After recovering from the fire, the county area experienced another settlement boom. Within the decade following 1910, nearly every 100 acre plot was claimed.
The new arrivals pushed settlement into the interior of the county, moving further from the railroad and the waterways. Bankton, Lovedale, Pilgrim Hall, Faunce, Hiwood Dutchie and Clover Point were a few of the post office communities that appeared in the newly settled regions. The wilderness trails that wind through the southern half of the county pass by the sites of these former villages and farms which have all been reclaimed by nature.

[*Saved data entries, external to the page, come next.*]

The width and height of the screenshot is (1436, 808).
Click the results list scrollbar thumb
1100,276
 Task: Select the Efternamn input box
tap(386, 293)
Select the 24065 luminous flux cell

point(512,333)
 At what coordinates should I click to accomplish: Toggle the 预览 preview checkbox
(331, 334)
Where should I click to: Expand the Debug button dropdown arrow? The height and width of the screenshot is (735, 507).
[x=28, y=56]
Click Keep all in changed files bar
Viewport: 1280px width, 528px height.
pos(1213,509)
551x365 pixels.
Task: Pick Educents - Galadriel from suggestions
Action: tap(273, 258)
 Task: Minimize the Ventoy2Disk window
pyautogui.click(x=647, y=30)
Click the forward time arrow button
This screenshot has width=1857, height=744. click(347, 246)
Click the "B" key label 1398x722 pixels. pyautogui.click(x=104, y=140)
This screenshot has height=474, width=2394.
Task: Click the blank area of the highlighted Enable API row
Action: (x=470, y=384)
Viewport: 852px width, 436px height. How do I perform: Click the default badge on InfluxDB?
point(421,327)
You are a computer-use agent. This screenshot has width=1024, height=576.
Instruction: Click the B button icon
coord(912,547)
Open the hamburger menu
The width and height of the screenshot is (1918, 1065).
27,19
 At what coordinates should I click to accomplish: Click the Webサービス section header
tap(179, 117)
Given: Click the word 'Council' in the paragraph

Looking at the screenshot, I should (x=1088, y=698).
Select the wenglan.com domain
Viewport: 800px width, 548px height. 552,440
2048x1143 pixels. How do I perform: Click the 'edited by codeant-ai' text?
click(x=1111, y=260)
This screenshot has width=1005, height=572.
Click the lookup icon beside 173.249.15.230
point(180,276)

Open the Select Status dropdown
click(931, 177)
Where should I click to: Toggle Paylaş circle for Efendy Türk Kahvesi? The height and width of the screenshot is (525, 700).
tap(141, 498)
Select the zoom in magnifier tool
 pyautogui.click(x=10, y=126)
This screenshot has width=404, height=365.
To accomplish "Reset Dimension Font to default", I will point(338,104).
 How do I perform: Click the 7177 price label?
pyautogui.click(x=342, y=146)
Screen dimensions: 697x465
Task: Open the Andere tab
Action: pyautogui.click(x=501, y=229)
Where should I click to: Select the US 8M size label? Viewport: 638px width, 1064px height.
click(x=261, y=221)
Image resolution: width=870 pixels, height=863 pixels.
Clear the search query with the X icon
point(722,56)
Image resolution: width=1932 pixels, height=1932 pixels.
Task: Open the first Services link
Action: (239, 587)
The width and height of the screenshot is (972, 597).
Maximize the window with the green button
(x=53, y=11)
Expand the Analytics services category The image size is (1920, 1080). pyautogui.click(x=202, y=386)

Much of the land that the settlers claimed was low and wet but an elaborate scheme to drain these regions was put into action. Beginning in 1912, dredges began digging their way across the swampy areas, excavating the Judicial Ditches that were supposed to leave the land dry and suitable for farming. The plan failed however and eventually many of the parcels were abandoned. Taxes for the ditches became delinquent and the county was forced to default on the loan it had received for the ditch work. The State of Minnesota eventually took up these payments and acquired title to the lands, thus creating the Beltrami Island State Forest.
Becoming a County
Local residents were dissatisfied with the services they received from Beltrami County compared to the amount of tax dollars they paid. Being on the fringe of the large county, they felt they were often short-changed. The distance between the northern townships and the county seat at Bemidji and the difficulty in making the two or three day trip to Bemidji by train through Crookston or International Falls contributed to this feeling. In November of 1922, the vote for separation carried. The first years for the new county would be difficult ones. A small population and a depression in the local economy combined to cause financial problems from the start.